Commercial Mortgages Ailing in February
By Prabha Natarajan
The Wall Street Journal
February 23, 2010
The performance of loans bundled in commercial mortgage-backed securities deteriorated sharply in February, raising fears that the coming wave of distressed loans may be much higher than expected.
As of the end of last week, 30-day delinquencies surged to 6.93% from 6.4% in January, according to Barclays Capital. That is well above the normal level of less than 1%, and a key indicator of future delinquencies suggest that they may rise even further soon.
Loans moved into special servicing have risen by $2.2 billion so far this month. That represents another 0.3 percentage point of the $770 billion market for commercial mortgage-backed securities. Loans are moved into special servicing when property owners are still current on their mortgage payments but are unable to refinance maturing loans or indicate they wouldn't be able to keep up with future payments.
Analysts forecast that the delinquency rate will peak between 10% and 15% later this year.
Credit Suisse researchers suggested that the pipeline of distressed loans may surge to $60 billion by the end of 2010, assuming that $2.7 billion of loans turn troubled each month.
Commercial mortgages have been pegged as the last stage of the credit crisis. A combination of low sales at retail stores, shrinking offices as the ranks of unemployed grow, and lack of financing for new loans and refinancing of existing loans have contributed to the bleak outlook for this sector.
The sale of three new commercial mortgage-backed securities late last year and support provided by the Federal Reserve's Term Asset-Backed-Securities Loan Facility seemed to suggest the market was thawing. But there has been no fresh issuance this quarter, and total new issues for the year is expected to be modest, perhaps $20 billion, Barclays said.

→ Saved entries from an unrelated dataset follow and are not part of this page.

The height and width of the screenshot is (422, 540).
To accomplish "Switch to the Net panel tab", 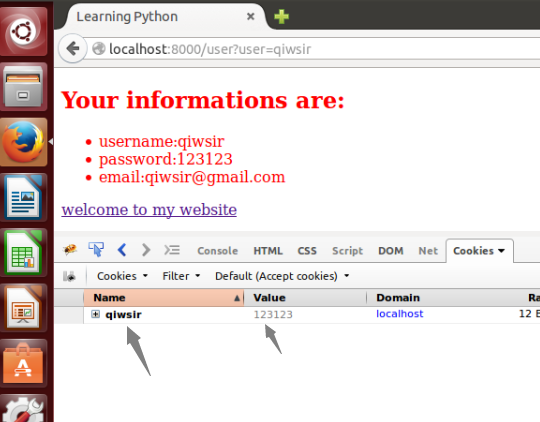I will (x=428, y=251).
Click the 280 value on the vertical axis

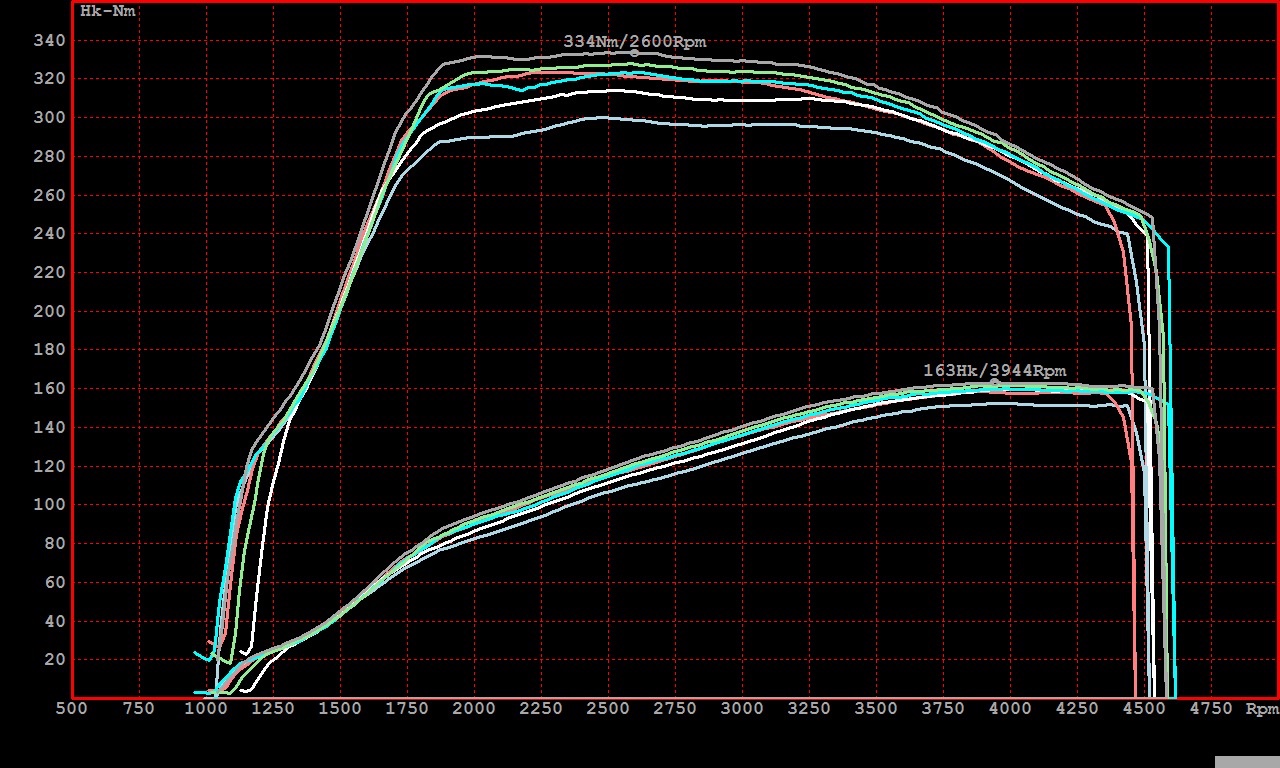[49, 156]
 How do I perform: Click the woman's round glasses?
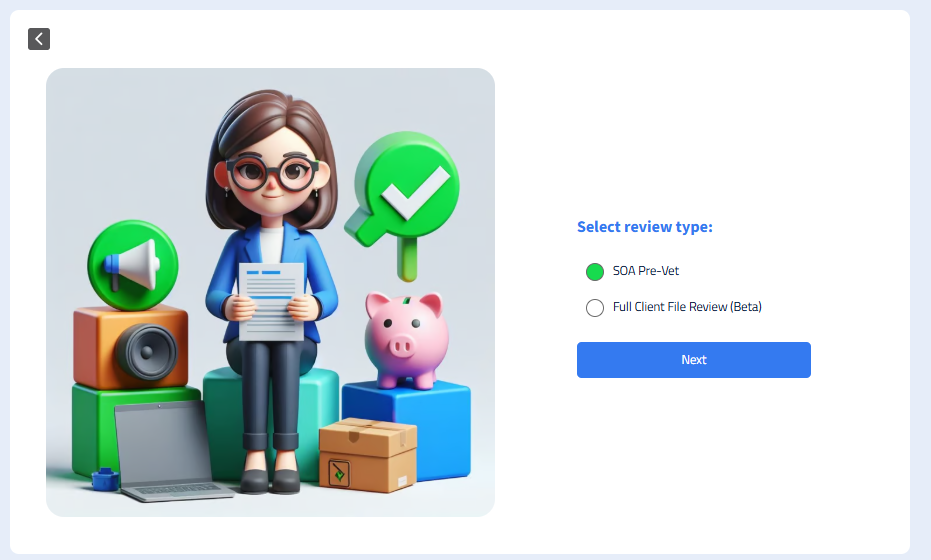(x=271, y=172)
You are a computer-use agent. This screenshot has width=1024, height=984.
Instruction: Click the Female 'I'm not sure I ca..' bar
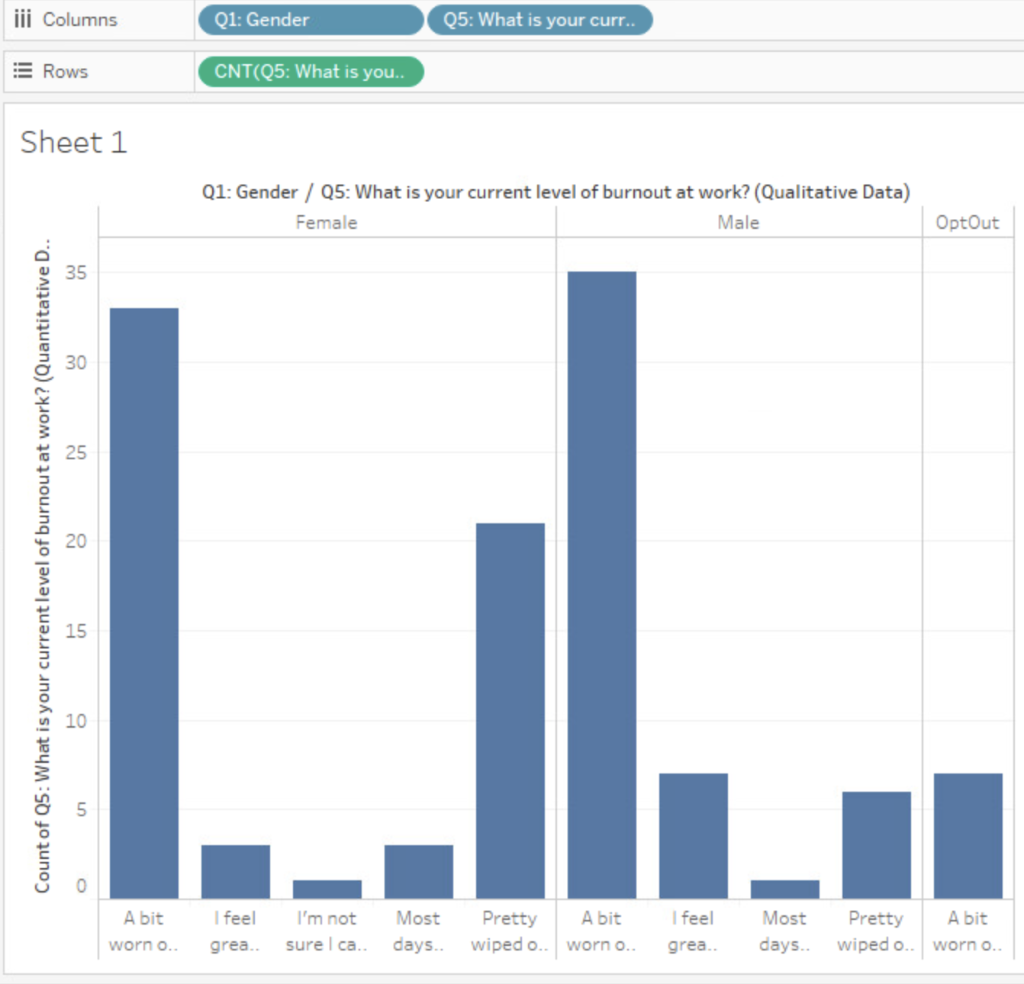tap(326, 888)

Market participants say a couple of multi-borrower deals are in the works, as banks including RBS, Deutsche Bank AG and Goldman Sachs Group Inc. look for loans to be pooled into securities.
"Available liquidity remains limited, which is making refinancing large loans more difficult even when they are performing," said Mary MacNeill, managing director of Fitch Ratings.
As a result, more loans approach maturity with no option to refinance or extend. The problem is likely to linger as special servicers, awash in transferred loans, struggle to keep up.
"One likely consequence of this is longer recovery lags, which to date have averaged 15 months for smaller loans (i.e., below $10 million) and 25 months for larger loans in 2009," according to the Credit Suisse report, which was led by analyst Gail Lee.
Fitch estimates that more than $43 billion spread over nearly 2,500 loans are already in special servicing. Retail loans lead the field with more than $15 billion in 842 loans.